Living on and cultivating an alluvial plain

Published on 13 April 2017 - Updated 16 November 2018

A farming landscape shaped by the water and human toil


Here, the village of Saint-Germain-des-Prés borders the River Loire for three kilometres.
It’s an alluvial plain interspersed with streams and boires, dead branches of the river. In olden times it was peppered with islands which we have reattached to the bank over time. The irrigated ground is well-suited to agriculture and hedges outline the network of this wooded countryside which dominates the agricultural landscape. Along the paths and roads, the avenues of willows, alders and poplars give a pattern to the journey.
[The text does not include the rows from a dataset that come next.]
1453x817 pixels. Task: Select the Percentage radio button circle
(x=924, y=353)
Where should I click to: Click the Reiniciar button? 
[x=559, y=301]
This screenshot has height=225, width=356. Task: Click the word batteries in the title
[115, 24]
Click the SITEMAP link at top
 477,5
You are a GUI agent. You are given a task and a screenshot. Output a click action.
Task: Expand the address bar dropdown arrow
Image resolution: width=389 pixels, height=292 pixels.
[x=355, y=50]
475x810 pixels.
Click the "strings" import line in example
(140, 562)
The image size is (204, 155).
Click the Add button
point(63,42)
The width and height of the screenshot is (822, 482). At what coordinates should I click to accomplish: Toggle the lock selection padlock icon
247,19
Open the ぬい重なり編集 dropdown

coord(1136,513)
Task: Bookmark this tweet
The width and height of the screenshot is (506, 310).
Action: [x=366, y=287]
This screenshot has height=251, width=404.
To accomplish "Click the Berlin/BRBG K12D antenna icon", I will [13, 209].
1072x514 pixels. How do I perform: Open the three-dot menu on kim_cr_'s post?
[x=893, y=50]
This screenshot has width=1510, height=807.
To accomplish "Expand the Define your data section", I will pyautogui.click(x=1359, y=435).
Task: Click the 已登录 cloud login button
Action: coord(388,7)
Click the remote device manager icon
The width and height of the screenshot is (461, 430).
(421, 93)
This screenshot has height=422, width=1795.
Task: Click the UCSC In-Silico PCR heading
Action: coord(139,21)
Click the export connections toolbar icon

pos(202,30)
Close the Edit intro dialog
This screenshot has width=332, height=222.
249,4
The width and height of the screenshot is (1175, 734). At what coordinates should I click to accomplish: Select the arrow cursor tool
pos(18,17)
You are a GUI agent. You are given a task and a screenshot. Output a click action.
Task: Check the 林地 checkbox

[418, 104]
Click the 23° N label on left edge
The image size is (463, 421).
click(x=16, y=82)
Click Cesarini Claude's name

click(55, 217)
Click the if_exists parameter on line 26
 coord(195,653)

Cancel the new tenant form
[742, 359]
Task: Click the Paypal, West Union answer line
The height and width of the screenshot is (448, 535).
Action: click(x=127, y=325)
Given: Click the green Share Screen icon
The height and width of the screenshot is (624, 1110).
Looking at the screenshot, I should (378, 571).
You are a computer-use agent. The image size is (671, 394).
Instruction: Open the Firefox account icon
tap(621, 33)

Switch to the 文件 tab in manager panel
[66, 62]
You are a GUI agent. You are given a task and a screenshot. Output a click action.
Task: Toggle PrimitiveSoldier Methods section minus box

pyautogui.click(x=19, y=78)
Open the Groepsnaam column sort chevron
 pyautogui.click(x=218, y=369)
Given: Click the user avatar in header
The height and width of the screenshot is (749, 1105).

The land between the River Loire and the village is protected by the Saint-Georges levee, raised between La Possonnière and the Pont de Montjean bridge at the start of the 19th century.
The levee blends with the hills between Saint-Germain-des-Prés and Champtocé-sur-Loire. The villages, like Saint-Georges-sur Loire, are located on the wooded hillsides, which demarcate the moist meadows to the north. The meadows and levees are home to scattered dwellings, hamlets and farms, where the rhythms of life are still linked to the River Loire to this day. Let’s listen to Caroline Briand in her work L'archétype ligérien, (the archetype inhabitant of the Loire): “A walk in the Loire Valley can be most varied: following a levee, playing at being a tightrope walker on the breakwaters, carefully venturing over the sandbanks, or quite the opposite; losing yourself in the depths of solitude in the meadows. In every instance, what’s important is to open your senses to your surroundings. In this way you will truly experience sounds, smells, the breeze, everything. Nothing should hold you back from letting the landscape in. Time itself, at the leisurely pace of a stroll, is what will allow you to commune with nature.”